Ainda, de acordo com Haydée Svab, as mulheres fazem mais deslocamentos a pé do que os homens. A Pesquisa de Mobilidade na Região Metropolitana de São Paulo, conduzida pelo Metrô, revelou que 34% das mulheres se deslocam a pé pela cidade contra 28% dos homens. E um estudo realizado pela organização Mobilize Brasil concluiu que nenhuma das 27 capitais brasileiras oferece boas condições para a circulação de pedestres em suas calçadas, ruas e faixas de travessia. Inclusive, há uma quantidade enorme de ruas que nem calçadas têm.

Claro que a melhoria da circulação das mulheres nas cidades não virá apenas da melhoria das calçadas, mas estas são de fundamental importância para a segurança em geral. Entretanto, as mulheres além de serem mais suscetíveis a assaltos, correm também risco de outras violências. De acordo com pesquisa realizada em 2019 pelos institutos Patrícia Galvão e Locomotiva, 97% das brasileiras já sofreram algum tipo de assédio sexual no transporte público.

Mudanças no clima tendem a acirrar os problemas já vividos pelas pessoas, e as mulheres estarão mais vulneráveis do que os homens, já o aquecimento global deve aumentar os esforços femininos pelos cuidados com a casa e com familiares, segundo a União Internacional para a Conservação da Natureza (IUCN) e o Programa das Nações Unidas para o Desenvolvimento (PNUD).

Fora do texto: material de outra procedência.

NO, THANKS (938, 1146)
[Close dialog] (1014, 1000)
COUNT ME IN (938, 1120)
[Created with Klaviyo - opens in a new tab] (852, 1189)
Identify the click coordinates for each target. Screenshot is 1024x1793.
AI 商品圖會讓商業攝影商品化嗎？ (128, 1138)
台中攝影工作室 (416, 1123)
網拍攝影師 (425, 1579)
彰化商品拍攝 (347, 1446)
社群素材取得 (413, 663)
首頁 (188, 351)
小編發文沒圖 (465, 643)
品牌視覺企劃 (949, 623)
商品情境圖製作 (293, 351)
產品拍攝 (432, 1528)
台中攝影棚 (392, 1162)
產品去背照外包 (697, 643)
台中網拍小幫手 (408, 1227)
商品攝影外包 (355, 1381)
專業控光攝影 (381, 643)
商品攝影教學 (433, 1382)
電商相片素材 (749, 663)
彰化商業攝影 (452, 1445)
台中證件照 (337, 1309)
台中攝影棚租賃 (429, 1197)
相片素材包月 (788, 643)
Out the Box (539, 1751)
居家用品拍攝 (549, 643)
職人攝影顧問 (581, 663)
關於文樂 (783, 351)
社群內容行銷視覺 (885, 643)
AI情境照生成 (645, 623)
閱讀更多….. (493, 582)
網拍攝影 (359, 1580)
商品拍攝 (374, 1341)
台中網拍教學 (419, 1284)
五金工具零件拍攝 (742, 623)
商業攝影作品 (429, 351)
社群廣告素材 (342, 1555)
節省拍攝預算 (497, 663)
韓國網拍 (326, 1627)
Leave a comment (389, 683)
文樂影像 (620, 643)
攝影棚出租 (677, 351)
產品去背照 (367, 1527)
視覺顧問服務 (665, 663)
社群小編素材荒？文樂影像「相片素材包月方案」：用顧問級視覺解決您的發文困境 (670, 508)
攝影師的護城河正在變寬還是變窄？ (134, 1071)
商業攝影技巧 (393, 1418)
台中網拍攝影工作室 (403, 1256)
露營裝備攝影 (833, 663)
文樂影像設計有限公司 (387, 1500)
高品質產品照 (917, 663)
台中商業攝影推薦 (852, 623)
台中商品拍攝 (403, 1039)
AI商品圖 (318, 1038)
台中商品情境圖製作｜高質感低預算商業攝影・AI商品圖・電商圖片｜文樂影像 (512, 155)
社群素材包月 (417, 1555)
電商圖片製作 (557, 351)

Os impactos das mudanças no clima serão ainda maiores para as mulheres negras e pobres, por conta da distribuição desigual do acesso a recursos (capital, físico, financeiro, humano, social e natural) na sociedade: negras e pobres terão menor acesso aos recursos necessários para a adaptação às mudanças climáticas. Também são esperados aumentos da incidência de doenças transmissíveis e da desnutrição como consequência da redução da oferta de alimentos, além de mudanças nos padrões de incidência de alergias e doenças respiratórias. O aumento destas doenças aumentará a demanda pelo cuidado feminino, o que sobrecarregará ainda mais o dia a dia das mulheres e intensificará a demanda por mobilidade voltada às tarefas de cuidado.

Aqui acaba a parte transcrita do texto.